Mile 423.0 - Diamond Cut-Off
423 Diamond Cut-Off
Below LeTourneau the canoeist or kayaker enters a five mile southerly stretch and then rounds a right angle bend at Newtown which resolves itself in a northwesterly direction. What was previously a tail wind becomes a side wind or head wind, and vice versa. After all the industrial commotion below Vicksburg Newtown Bend is a welcome return to the wild feel of the Lower Mississippi River with big woods on either side and no sign of mankind save passing tows. The woods are about 15 miles deep to your west over Davis Island, Palmyra Lake and over to the levee on the Louisiana side. They are about 5 miles deep in the floodplain on the Mississippi side. Which means the river here is flowing through a bottomland hardwood forest twenty miles wide! The water here gurgles into and out of numerous sloughs, back channels, side channels old channels and run outs, creating a watery landscape that is constantly filtering and rejuvenating the big river in the way the floodplain was meant to do. At flood stage most of the forest will be standing in water. During the flood of 2011 there was a steady flow throughout all of these woods, and strong flows through all the back channels. No dry land was found in between the Louisiana levee and Highway 61.
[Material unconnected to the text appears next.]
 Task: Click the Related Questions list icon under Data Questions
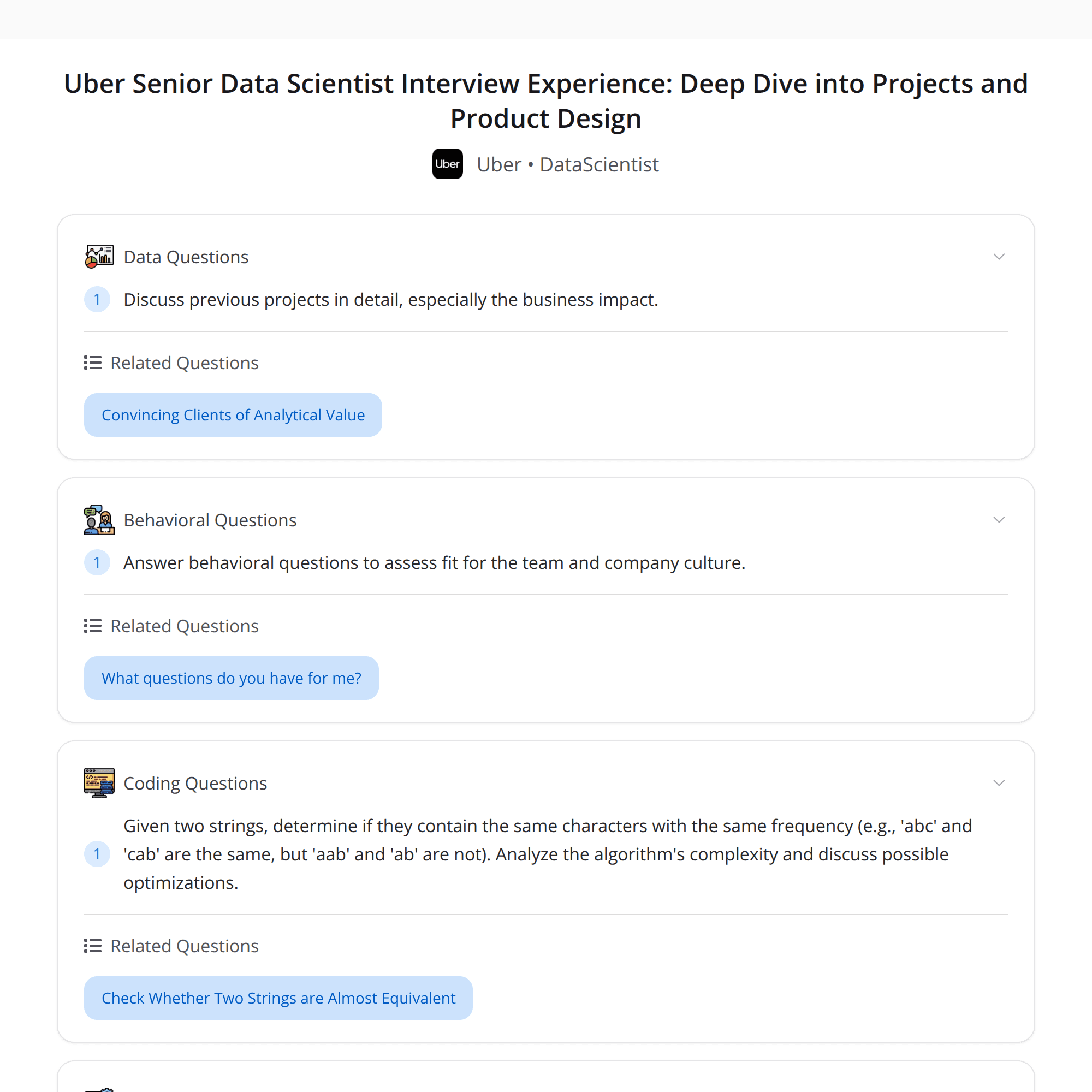pyautogui.click(x=92, y=363)
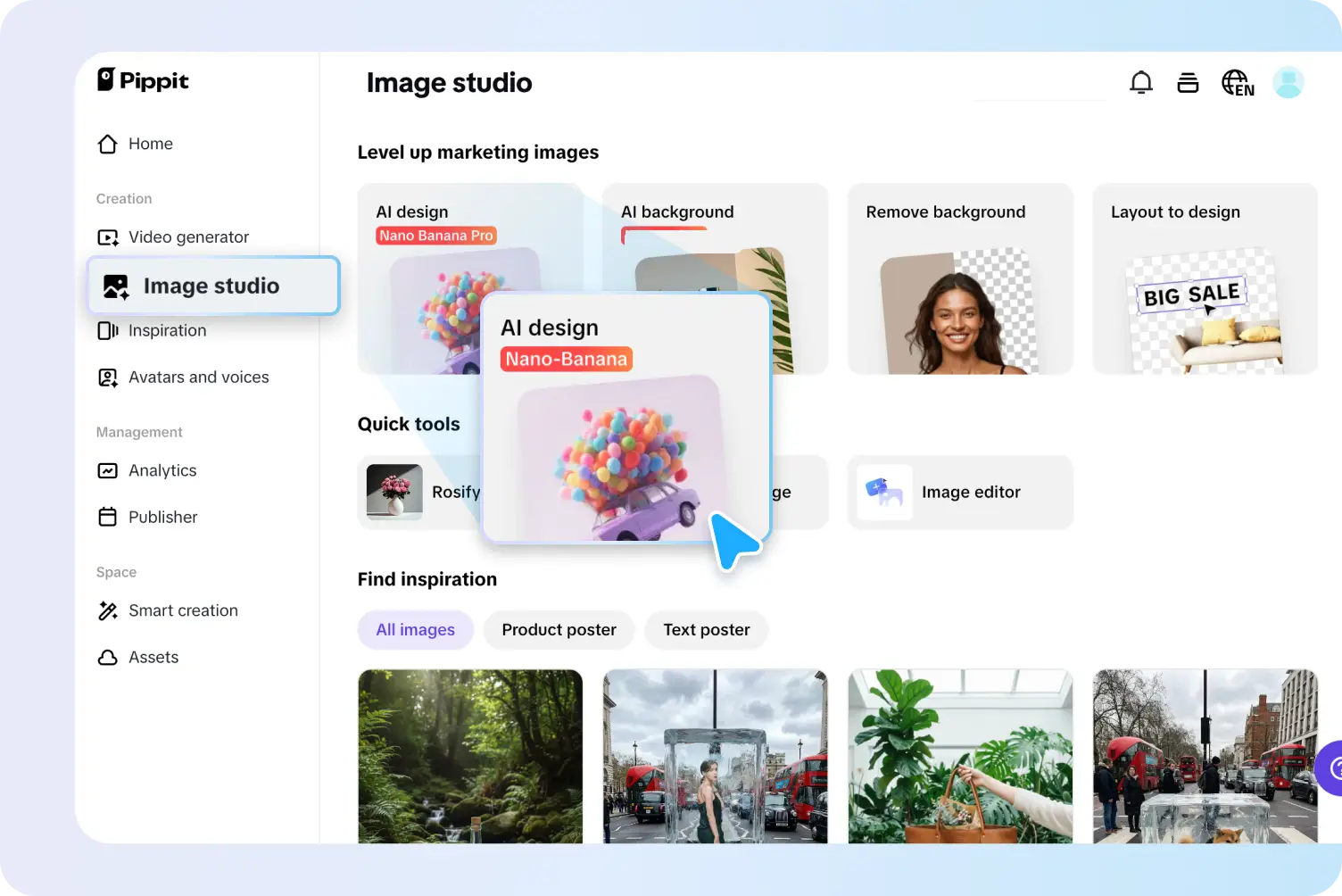
Task: Expand the credits/subscription icon in top bar
Action: pos(1188,82)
Says Braggs: “Diamond Cutoff was the first artificial cutoff constructed by the Corps of Engineers in the 1930's. There had already been several natural cutoffs in the area, and engineers believed that the river was about to create another at Diamond Island. To forestall the natural cutoff, the engineers began the construction of the artificial channel which was designed to keep the river channel in a more desirable alignment than the river itself might have chosen.”